676ルイズと無重力巫女さん ◆1.UP7LZMOo:2017/04/01(土) 00:31:13 ID:Meqm5SJY
「おぉ〜おぉ〜…お帰り私のチップちゃん、私が見ぬ間に随分と増えたじゃないか!」
「ぶっ!我が子って…」
 まるでおつかいから帰ってきた我が子の頭を撫でる母親の様にチップを出迎える魔理沙に、勝ち馬の男は思わず吹き出してしまう。
 この賭場のある店へ通い続けて数年、ここで破産する奴や大金を手にする者たちをこの目で何人も見てきている。

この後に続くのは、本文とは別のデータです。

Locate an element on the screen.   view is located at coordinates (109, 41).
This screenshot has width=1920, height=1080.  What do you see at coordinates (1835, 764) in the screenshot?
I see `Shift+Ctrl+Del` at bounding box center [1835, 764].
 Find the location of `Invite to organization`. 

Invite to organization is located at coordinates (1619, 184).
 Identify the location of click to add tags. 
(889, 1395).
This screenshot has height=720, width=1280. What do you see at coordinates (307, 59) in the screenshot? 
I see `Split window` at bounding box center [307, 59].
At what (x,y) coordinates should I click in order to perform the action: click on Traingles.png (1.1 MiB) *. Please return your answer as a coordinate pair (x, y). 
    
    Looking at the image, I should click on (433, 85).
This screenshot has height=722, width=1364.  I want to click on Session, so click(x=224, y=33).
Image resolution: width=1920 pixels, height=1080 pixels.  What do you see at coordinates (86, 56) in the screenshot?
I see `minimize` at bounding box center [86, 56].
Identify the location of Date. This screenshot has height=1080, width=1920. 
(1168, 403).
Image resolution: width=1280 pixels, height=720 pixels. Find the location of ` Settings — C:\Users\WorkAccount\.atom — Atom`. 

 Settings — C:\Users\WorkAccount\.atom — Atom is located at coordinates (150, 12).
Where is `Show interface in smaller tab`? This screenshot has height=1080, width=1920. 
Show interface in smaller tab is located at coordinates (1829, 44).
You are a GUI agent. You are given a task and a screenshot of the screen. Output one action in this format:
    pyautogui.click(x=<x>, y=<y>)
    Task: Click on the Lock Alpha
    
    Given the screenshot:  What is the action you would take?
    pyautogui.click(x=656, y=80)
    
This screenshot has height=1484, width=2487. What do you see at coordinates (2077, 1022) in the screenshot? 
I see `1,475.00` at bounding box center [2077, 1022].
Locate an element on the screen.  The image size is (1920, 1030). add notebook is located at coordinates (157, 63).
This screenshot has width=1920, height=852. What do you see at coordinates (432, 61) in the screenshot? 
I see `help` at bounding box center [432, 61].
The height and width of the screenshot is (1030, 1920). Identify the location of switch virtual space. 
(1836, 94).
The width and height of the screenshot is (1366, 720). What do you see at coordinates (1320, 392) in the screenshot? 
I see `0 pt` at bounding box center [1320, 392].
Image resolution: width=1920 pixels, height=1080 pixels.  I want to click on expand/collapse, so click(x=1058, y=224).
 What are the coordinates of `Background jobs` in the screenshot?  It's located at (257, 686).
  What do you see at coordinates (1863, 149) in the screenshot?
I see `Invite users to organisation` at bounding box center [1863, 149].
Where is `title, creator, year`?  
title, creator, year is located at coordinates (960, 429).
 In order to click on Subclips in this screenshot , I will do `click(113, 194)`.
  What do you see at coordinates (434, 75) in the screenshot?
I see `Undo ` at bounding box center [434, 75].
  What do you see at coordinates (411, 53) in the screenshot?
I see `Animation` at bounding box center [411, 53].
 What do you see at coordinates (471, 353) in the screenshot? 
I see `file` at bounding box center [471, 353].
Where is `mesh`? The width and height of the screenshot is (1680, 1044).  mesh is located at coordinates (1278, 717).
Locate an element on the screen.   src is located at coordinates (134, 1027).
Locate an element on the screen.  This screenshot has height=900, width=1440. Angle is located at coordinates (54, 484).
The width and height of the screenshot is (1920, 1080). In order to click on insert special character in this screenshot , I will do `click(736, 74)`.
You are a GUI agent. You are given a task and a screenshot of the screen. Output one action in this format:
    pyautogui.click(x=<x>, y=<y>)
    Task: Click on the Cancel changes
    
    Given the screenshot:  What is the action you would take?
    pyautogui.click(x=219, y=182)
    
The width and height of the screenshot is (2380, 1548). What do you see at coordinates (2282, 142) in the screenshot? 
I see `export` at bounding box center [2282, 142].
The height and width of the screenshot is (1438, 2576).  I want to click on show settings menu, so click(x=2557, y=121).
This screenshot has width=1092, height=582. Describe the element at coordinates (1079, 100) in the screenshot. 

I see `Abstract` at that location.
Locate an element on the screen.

 しかし、突然入ってきた没落貴族の様な姿をした彼女もみたいな客は初めて目にするタイプの人間であった。
 見ればここに他の客たちも何人かクスクスと笑っており、堅物で有名なシューターも苦笑いしている。
「まぁ大事なチップってのは俺たちも同じだが、次は別のポケットを狙った方がいいぞ。ここのシューターは厳しいぜ?」
「言われなくてもそうするぜ」
 笑いを堪える男からの忠告に魔理沙も笑顔で返すと、チップを数枚赤のポケットへと置いてみる。
 それを合図に他の客たちも黒と赤のポケット、そして三十七もある数字の中から好きなのを選んでチップを置き始めた。


 魔理沙が賭博場に入ってから二十分間は、正にチップを奪い奪われの攻防戦が続いた。
 客たちも皆負けてたまるかとチップを出し惜しみ、慣れていない者たちは早々に大負けしてテーブルから離れていく。
 一発で大勝利を掴んでやると言う愚か者は大抵数回で敗退し、大分前からテーブルを囲んでいた客たちはちびちびとチップを張っている。
 魔理沙もその一人であり、すっかりここでのルールを把握した彼女も今は勝負に打って出ず慎重にチップを稼いでいた。
 シューターも客たちのチップがどのポケットに集中的に置かれているのか把握し、時折替えのボールに変えて挑戦者たちを惑わそうとする。
 ボールが変われば安定して入るポケットも変わり、その都度客たちは他の客のチップを使わせて入りやすいポケットを探っていた。

 そんなこんなで一進一退の攻防を続けていくうちに、魔理沙のチップは七十五エキュー分にまで増えている。
 周りの客たちも、一見すればまだ子供にも見えなくない彼女の活躍に目を見張り、警戒していた。
 彼らの視線を浴びつつも、黒の十六へと三十エキュー分のチップを置いた黒白の背中へルイズの歓声がぶつかってくる。
「す、すごいじゃないのアンタ!まさかここまで勝ってるなんて…!」
「だから言ったじゃない、コイツはこういうのに慣れてるのよ」
 最初こそテーブル席から大人しく見ていたものの、やがて魔理沙が順調にチップを増やしている事に気が付いたのか、
 今は彼女のそばについて手元に山の様に置かれたチップへと鳶色の輝く視線を向けていた。
 ついでに言えば、霊夢も興味が湧いてきて仕方なしにデルフを片手にルイズの傍で魔理沙の賭けっぷりを眺めている。
「へへ…だから言ったろ?大丈夫だって。こう見えても、伊達に賭博の世界に足を突っ込んでないからな」
 彼女からの褒め言葉に魔理沙は右腕だけで小さなガッツポーズをすると、あまり自慢できない様な事を自慢して見せた。
 
 客たちが次々とチップを色んなポケットへと置いていくのを見つめつつ、ふと魔理沙はルイズに声を掛けた。
「あ、そうだ…何ならルイズもやってみるか?」
「え?――――あ、アタシが…?」
 一瞬何を言ったのかわからなかったルイズは数秒置いてから、突然の招待に目を丸くして驚いた。
 思わず呆然としているルイズに魔理沙は「あぁいいぜ!」と頷いて空いていた隣の席をバッと指さして見せる。
 さっきまでそこに座っていた男は持ってきていた貯金を全て失い、途方にくれつつ店を後にしていた。
 そんな負け組の一人が座っていた椅子へ恐る恐る腰掛けたルイズは、シューターからチップはどれくらいにするかといきなり聞かれる。
 座って数秒もせぬうちにそんな事を聞かれて戸惑ってしまうが、よく見ると既に他の客たちはチップを置き終えていた。